**Task brief:** The material below contains a line with "For every named target in this 130×2576" and a line with "[Voir Spot de 12 mm (par 50)] (65, 1130)". Copy exactly those two lines and all lines between them.

**Provided records:**
◇ ◇ ◇

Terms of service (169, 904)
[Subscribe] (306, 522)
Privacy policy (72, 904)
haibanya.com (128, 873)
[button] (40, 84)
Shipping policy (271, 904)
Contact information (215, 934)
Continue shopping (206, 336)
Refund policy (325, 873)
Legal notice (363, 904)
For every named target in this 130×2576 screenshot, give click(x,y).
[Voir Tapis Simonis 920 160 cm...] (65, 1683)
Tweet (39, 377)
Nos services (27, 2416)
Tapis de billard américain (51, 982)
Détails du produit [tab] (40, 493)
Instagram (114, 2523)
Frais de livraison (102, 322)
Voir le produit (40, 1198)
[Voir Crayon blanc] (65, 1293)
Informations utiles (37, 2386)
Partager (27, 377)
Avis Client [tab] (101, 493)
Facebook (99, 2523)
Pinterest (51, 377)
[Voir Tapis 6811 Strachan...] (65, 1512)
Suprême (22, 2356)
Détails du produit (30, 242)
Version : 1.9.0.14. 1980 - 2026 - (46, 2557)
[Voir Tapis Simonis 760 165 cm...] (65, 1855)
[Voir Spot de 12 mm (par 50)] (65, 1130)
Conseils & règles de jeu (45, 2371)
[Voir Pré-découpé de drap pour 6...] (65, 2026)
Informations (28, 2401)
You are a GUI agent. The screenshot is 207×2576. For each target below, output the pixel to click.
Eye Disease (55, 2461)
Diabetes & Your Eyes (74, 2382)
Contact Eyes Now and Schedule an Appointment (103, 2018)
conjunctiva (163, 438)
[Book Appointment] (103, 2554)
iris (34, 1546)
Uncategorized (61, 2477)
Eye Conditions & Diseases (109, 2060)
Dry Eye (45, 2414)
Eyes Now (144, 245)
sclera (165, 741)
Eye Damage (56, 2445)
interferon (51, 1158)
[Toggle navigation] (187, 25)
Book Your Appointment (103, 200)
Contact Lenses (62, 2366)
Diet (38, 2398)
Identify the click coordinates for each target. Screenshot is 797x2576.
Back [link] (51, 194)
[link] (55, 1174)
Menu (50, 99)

◇ ◇ ◇

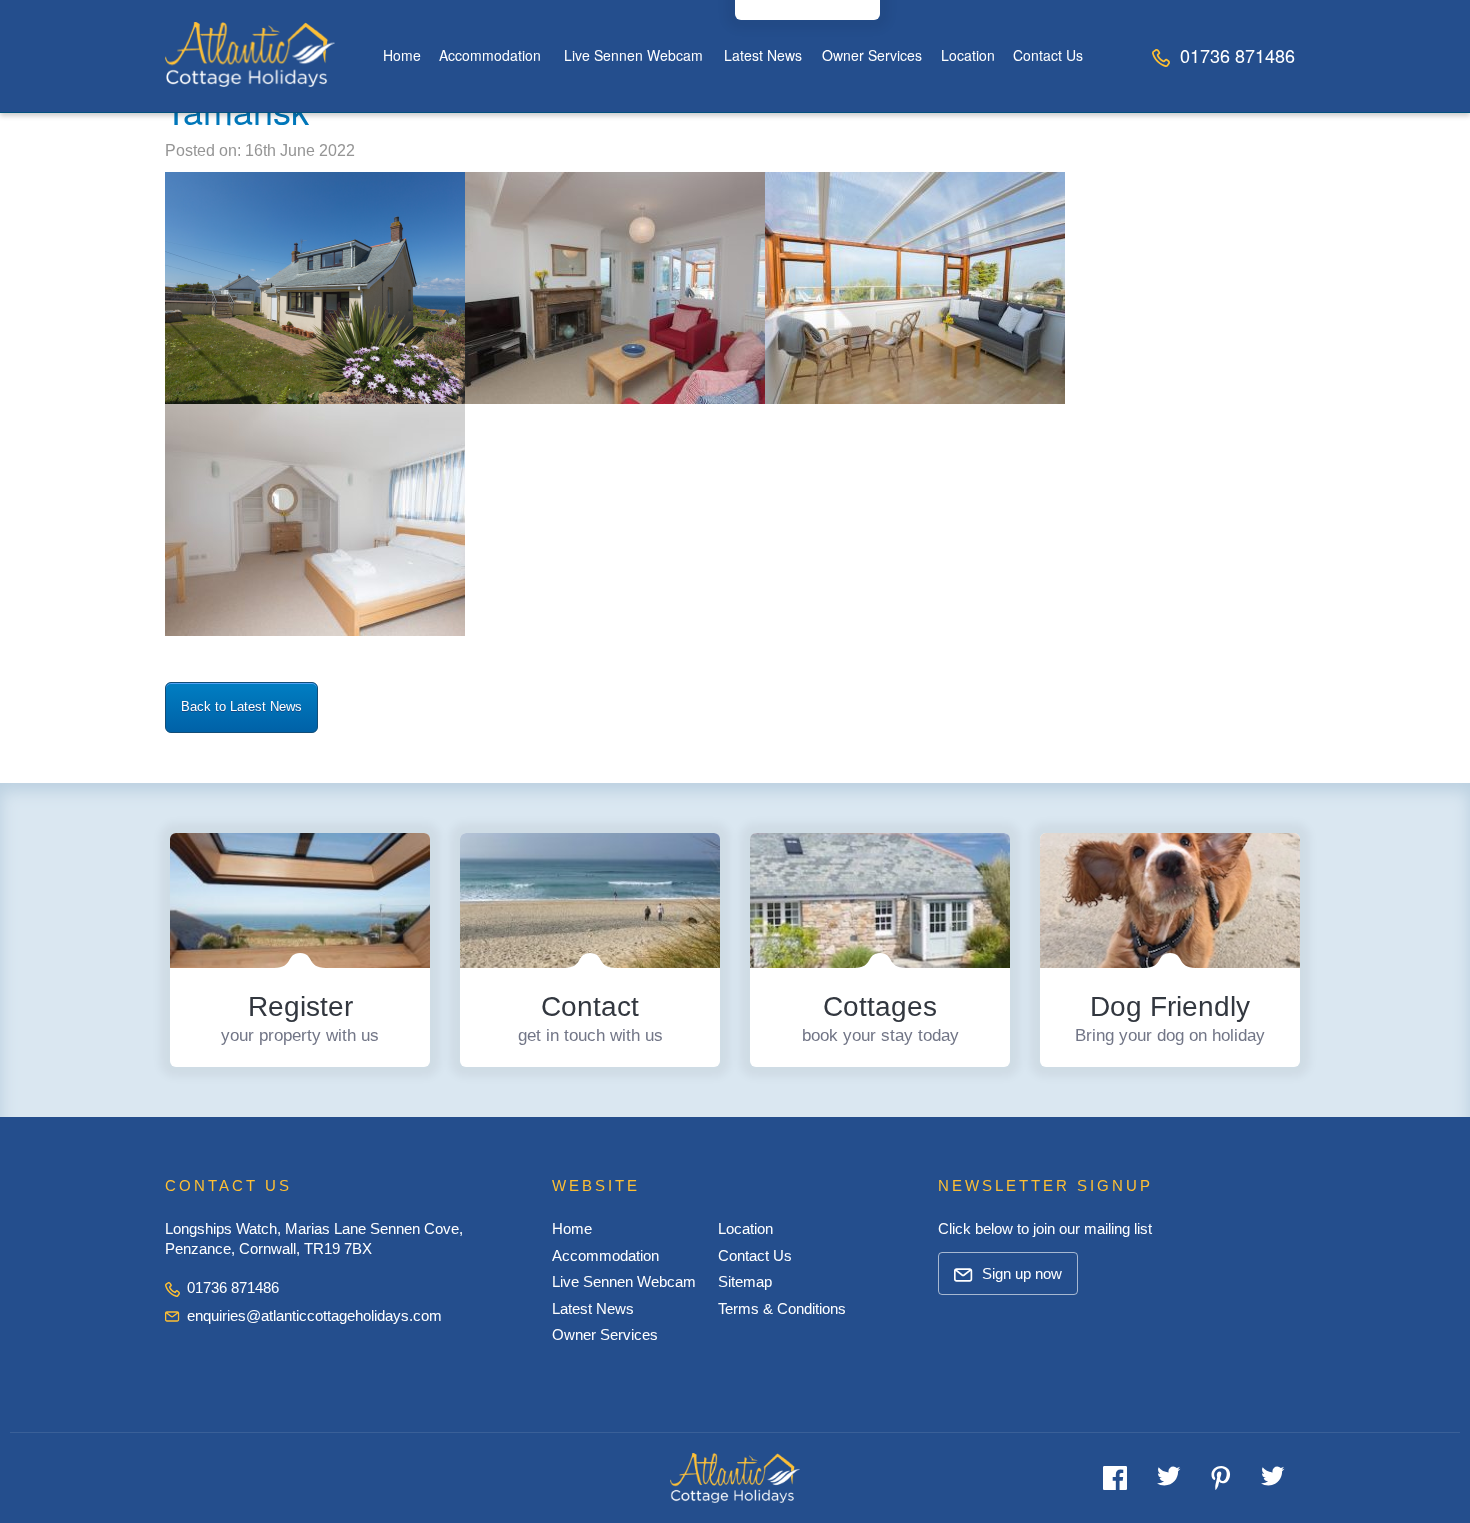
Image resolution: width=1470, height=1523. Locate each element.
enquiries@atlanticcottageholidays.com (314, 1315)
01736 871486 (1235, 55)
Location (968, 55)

◇ ◇ ◇

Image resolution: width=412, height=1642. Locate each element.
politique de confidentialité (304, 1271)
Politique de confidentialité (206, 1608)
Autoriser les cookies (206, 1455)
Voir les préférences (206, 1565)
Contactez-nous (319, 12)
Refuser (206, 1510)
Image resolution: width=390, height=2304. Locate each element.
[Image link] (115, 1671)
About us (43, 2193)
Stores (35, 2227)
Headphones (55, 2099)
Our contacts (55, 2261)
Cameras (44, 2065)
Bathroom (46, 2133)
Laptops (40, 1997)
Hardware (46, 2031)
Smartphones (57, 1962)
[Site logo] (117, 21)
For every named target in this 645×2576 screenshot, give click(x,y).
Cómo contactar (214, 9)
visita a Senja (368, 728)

◇ ◇ ◇

**Finished exercise:**
For every named target in this 130×2576 screenshot, give click(x,y).
[Voir Tapis Simonis 920 160 cm...] (65, 1683)
Tweet (39, 377)
Nos services (27, 2416)
Tapis de billard américain (51, 982)
Détails du produit [tab] (40, 493)
Instagram (114, 2523)
Frais de livraison (102, 322)
Voir le produit (40, 1198)
[Voir Crayon blanc] (65, 1293)
Informations utiles (37, 2386)
Partager (27, 377)
Avis Client [tab] (101, 493)
Facebook (99, 2523)
Pinterest (51, 377)
[Voir Tapis 6811 Strachan...] (65, 1512)
Suprême (22, 2356)
Détails du produit (30, 242)
Version : 1.9.0.14. 1980 - 2026 - (46, 2557)
[Voir Tapis Simonis 760 165 cm...] (65, 1855)
[Voir Spot de 12 mm (par 50)] (65, 1130)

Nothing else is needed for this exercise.